**YOUR OBJECTIVE**: Find each line in the records below that contains the word "icon" and copy those lines in full. Case matters.

**PROVIDED DATA**:
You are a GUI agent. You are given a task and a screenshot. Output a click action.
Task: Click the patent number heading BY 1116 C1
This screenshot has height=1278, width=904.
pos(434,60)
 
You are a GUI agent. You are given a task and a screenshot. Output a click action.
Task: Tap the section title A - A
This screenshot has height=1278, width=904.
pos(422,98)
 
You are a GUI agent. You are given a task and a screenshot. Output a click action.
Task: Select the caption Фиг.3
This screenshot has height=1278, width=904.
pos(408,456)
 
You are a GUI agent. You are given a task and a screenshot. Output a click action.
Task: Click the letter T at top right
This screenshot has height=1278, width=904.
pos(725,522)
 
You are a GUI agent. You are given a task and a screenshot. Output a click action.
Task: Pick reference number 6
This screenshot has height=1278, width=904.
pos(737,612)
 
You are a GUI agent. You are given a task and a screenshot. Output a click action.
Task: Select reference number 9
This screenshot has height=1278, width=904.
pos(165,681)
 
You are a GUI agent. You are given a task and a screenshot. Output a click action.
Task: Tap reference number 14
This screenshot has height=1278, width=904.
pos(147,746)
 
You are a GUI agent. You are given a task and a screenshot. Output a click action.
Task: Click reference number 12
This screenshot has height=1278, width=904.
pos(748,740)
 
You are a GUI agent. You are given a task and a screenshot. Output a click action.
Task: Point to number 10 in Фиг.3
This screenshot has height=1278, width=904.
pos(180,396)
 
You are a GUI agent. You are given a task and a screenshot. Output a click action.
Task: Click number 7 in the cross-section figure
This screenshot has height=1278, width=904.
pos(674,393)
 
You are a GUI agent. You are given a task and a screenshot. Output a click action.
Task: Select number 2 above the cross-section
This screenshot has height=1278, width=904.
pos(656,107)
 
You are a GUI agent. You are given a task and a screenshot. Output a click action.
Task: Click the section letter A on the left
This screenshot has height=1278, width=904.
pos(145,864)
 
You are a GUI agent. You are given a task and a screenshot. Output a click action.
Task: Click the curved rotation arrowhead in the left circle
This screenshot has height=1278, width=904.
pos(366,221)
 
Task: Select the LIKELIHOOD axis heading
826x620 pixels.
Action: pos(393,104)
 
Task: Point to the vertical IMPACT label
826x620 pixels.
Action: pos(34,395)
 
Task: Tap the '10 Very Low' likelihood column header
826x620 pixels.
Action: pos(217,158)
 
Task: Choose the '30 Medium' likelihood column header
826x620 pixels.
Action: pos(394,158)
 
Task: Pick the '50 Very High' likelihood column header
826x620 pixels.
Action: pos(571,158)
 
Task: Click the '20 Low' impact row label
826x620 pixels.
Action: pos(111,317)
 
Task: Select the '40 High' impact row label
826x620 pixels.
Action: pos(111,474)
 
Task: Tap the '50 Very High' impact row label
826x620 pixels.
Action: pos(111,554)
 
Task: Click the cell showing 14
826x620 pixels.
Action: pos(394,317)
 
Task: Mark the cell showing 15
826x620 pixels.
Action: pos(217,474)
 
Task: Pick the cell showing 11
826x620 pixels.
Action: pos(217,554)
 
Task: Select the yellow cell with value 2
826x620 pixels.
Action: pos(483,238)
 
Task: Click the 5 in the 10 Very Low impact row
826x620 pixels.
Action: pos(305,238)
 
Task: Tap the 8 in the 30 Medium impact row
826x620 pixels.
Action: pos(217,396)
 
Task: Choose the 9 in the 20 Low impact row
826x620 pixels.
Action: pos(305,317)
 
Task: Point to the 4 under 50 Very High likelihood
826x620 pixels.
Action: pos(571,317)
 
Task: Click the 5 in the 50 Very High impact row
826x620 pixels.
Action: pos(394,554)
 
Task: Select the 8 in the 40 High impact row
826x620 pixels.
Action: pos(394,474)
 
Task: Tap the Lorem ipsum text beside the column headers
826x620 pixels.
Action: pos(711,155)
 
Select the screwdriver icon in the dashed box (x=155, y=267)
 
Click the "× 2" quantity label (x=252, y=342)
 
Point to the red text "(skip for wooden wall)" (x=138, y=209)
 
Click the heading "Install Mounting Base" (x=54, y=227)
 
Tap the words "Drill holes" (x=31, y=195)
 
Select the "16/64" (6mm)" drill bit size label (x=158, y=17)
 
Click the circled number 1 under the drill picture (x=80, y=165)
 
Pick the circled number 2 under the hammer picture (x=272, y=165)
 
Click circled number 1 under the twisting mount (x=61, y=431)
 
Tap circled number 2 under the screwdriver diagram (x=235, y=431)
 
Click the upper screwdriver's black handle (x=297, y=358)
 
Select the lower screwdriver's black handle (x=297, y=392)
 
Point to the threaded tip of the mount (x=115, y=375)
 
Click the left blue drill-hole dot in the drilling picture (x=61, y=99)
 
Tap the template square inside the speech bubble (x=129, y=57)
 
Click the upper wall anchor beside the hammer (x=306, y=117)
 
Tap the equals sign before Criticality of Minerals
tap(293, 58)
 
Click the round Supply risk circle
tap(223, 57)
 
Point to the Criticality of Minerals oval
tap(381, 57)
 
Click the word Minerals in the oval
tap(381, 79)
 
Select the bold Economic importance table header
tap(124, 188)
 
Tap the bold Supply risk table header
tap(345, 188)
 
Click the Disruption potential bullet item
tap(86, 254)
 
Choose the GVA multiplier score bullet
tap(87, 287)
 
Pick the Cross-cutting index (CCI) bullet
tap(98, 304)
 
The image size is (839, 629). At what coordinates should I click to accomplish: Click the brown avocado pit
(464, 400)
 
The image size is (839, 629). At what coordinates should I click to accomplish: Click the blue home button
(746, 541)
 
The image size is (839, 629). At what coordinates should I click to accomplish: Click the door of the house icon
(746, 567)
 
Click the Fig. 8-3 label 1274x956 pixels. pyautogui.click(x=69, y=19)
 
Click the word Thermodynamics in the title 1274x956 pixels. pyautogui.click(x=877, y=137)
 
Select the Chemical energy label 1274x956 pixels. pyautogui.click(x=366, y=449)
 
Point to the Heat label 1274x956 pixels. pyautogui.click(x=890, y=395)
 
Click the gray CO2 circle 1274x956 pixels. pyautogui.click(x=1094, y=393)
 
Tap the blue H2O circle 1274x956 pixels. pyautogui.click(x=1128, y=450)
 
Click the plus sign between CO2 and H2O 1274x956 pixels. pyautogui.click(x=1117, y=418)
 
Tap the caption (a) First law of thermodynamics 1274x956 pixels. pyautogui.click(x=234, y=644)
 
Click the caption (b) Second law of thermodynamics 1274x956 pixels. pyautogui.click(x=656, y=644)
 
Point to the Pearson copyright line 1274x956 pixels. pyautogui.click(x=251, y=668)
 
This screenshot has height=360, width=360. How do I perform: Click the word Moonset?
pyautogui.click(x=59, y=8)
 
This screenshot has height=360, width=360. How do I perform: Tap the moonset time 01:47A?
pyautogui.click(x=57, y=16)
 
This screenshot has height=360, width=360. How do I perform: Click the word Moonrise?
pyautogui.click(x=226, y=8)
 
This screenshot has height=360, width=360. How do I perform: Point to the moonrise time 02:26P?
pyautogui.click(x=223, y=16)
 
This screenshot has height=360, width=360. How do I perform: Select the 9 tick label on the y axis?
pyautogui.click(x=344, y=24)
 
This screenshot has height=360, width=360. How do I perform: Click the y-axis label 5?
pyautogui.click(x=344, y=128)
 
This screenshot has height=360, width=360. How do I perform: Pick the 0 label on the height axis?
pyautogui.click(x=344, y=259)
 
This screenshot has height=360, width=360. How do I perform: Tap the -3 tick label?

**WRITTEN ANSWER**:
Select the screwdriver icon in the dashed box (x=155, y=267)
The image size is (839, 629). At what coordinates should I click to accomplish: Click the door of the house icon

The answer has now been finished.